What you have to do:
Scan the records below for the line containing "Wein zu Vorspeisen (111, 2356)" and the line containing "Annette Popig (70, 2011)". Copy both, plus every line between, exactly.

Saved data entries
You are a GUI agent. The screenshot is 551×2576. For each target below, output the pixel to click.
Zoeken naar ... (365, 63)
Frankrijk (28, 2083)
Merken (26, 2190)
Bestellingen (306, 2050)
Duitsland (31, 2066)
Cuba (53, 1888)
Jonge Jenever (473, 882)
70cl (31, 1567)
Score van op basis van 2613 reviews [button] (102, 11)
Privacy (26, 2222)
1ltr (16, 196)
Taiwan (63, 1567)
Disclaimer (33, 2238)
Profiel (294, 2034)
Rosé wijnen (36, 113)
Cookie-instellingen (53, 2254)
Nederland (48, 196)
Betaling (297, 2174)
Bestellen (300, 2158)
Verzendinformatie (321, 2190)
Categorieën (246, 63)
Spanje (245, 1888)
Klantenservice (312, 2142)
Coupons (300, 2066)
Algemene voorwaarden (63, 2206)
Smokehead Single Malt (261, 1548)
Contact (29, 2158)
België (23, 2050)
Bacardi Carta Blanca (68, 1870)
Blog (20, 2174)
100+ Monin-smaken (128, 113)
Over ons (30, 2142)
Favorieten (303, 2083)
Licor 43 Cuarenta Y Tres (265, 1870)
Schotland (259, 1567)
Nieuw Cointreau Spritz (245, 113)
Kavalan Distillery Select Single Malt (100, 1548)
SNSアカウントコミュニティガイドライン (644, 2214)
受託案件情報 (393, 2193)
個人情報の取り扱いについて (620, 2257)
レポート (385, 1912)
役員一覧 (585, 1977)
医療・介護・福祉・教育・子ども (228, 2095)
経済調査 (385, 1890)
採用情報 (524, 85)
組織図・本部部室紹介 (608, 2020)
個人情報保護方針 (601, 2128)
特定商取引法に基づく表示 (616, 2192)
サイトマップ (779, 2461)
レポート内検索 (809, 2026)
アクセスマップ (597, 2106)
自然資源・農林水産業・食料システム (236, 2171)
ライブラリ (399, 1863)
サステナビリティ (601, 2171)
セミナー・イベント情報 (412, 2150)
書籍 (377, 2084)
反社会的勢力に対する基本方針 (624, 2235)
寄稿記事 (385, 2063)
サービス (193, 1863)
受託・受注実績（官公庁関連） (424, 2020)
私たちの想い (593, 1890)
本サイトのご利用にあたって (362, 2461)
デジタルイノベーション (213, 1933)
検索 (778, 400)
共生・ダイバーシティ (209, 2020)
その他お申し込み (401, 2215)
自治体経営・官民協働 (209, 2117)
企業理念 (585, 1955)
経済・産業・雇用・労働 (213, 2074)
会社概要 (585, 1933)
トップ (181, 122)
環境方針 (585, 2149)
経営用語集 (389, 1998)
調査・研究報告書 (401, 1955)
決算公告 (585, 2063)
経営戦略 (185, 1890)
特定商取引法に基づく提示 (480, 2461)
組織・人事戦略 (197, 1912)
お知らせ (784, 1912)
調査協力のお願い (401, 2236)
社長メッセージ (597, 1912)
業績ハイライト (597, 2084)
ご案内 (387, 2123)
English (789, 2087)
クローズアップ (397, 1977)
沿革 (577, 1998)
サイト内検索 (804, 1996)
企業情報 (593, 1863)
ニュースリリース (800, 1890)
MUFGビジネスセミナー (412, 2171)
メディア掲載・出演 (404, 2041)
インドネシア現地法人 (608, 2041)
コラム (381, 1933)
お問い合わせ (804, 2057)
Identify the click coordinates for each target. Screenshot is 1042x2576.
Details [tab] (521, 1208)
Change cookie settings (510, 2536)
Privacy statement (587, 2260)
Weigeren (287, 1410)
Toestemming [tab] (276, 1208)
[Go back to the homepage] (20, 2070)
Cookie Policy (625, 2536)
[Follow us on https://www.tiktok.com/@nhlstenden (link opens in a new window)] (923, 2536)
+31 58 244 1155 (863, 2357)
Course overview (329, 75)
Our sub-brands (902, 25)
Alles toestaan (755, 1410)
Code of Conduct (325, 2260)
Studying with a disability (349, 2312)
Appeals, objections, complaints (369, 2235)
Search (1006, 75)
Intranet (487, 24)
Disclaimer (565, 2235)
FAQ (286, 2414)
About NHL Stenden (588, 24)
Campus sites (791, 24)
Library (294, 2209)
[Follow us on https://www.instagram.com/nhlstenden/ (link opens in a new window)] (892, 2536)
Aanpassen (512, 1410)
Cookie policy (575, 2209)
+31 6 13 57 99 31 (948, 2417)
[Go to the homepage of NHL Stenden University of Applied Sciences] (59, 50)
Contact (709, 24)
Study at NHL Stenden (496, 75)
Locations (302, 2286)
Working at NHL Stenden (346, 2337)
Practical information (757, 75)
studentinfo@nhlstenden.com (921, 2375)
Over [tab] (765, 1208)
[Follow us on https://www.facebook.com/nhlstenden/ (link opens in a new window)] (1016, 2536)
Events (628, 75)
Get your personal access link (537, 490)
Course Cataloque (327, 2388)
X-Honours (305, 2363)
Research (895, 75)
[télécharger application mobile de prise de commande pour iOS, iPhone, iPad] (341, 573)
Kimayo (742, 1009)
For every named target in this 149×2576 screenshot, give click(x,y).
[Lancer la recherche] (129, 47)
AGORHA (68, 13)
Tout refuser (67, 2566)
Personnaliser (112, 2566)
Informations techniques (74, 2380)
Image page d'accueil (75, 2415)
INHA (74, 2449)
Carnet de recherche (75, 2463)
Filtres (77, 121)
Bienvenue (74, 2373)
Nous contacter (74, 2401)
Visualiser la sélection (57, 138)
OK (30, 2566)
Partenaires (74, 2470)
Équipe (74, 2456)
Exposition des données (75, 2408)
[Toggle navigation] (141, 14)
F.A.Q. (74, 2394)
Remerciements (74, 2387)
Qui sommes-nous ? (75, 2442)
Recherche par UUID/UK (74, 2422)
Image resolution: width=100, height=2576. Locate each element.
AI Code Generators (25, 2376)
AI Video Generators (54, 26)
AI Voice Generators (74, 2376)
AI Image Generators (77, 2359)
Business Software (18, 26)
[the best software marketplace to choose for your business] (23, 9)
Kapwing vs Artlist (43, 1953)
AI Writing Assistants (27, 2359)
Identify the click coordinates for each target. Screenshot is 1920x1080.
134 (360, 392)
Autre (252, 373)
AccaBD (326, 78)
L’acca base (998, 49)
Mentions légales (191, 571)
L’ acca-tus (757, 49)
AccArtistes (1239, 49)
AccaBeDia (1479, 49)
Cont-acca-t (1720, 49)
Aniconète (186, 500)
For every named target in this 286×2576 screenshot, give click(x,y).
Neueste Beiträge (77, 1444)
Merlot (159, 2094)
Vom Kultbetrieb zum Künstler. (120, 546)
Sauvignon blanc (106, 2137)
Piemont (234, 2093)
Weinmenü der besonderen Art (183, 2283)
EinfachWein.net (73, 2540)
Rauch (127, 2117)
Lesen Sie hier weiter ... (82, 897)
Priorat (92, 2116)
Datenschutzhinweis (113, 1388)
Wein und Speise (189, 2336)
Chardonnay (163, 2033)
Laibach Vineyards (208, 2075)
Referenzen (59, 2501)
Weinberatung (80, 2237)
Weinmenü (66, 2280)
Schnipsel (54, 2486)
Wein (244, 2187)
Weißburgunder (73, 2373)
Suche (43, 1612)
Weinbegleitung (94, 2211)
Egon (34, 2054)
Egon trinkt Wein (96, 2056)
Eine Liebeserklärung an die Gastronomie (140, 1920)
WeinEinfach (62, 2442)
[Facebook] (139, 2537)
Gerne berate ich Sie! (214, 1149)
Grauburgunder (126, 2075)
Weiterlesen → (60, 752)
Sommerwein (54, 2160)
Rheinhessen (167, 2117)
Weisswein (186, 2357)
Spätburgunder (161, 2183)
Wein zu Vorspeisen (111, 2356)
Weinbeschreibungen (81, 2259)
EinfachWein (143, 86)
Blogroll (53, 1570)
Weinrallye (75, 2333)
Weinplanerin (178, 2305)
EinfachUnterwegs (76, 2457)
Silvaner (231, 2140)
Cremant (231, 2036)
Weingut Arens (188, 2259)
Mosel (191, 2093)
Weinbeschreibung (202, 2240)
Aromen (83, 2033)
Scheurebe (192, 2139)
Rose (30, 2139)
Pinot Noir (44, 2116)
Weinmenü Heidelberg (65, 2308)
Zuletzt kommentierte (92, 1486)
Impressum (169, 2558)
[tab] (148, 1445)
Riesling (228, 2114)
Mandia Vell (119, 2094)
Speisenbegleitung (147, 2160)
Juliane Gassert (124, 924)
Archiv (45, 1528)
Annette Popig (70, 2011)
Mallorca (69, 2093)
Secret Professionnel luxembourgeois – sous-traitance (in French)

Answer space:
Wein zu Vorspeisen (111, 2356)
Weinbeschreibungen (81, 2259)
EinfachWein (143, 86)
Blogroll (53, 1570)
Weinrallye (75, 2333)
Weinplanerin (178, 2305)
EinfachUnterwegs (76, 2457)
Silvaner (231, 2140)
Cremant (231, 2036)
Weingut Arens (188, 2259)
Mosel (191, 2093)
Weinbeschreibung (202, 2240)
Aromen (83, 2033)
Scheurebe (192, 2139)
Rose (30, 2139)
Pinot Noir (44, 2116)
Weinmenü Heidelberg (65, 2308)
Zuletzt kommentierte (92, 1486)
Impressum (169, 2558)
[tab] (148, 1445)
Riesling (228, 2114)
Mandia Vell (119, 2094)
Speisenbegleitung (147, 2160)
Juliane Gassert (124, 924)
Archiv (45, 1528)
Annette Popig (70, 2011)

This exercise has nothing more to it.